Transportation issues can also be frustrated by border and security challenges. The US border remains a policy priority of CME. We are strong supporters of an integrated transportation strategy that takes into account industrial land utilization.

Why? An efficient intermodal transportation network (road, rail, sea and air) for cargo is critical for manufacturers so they have speed to market. An efficient transit system also helps improve worker productivity.



Productivity means increasing output and reducing costs. Higher productivity is good because it creates money that can be reinvested in a business or to increase prosperity or the business owner and employees. Productivity in Canada lags behinds that of our key competitor countries. Improvements to productivity can come from capital investment, research and development, and improvements to business process.

Even though manufacturers account for 42% of private sector research and development spending in the province, more needs to be done to incentivize further investment in productivity and innovation to help bring new products to market. Small and medium sized businesses are the backbone of the provincial economy and steps need to be taken to improve acquisition and utilization of new machinery and technologies.

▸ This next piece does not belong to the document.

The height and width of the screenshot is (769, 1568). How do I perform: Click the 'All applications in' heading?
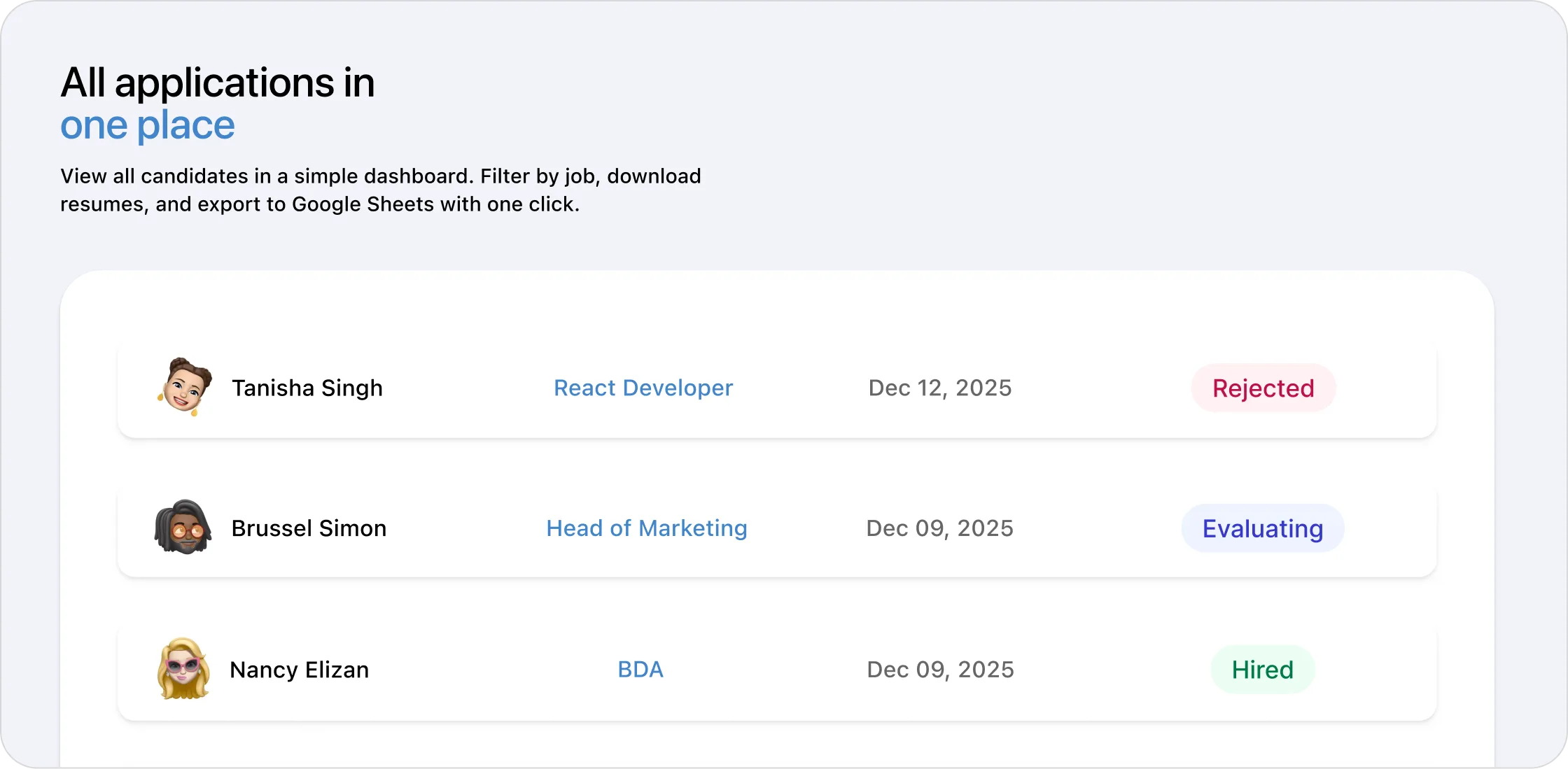tap(218, 83)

Global supply chains are highly competitive and very price sensitive. A couple extra pennies in cost can mean that a BC company could lose a contract to a competitor somewhere else on the planet.

BC needs similar industrial funding programs found in other provinces to support the introduction of new technologies and support the installation, and sharing, of leading-edge industrial equipment and robotics.

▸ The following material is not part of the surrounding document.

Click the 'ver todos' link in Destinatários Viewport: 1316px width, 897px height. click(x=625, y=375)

Why? Improving productivity can pay huge dividends for a business especially if they are facing operational cost pressures and labour shortages. We want to see businesses succeed!



Operating industrial sites and machinery can sometimes have risks. Manufacturers work hard to ensure their health and safety practices are in compliance with WorkSafeBC’s regulations and guidelines.  We believe safety leaders within the manufacturing community go beyond meeting their legal obligations knowing that organizational performance depends on healthy, safe, engaged employees.

Manufacturers want a safety association that recognizes their needs and acts as a partner. This can lead to better risk identification and innovation in safety practices. These can be brought to WorkSafeBC so that new practices or guidelines can be introduced and distributed before someone gets hurt.

Why? At the end of the workday every worker deserves the right to go home to his or her family uninjured.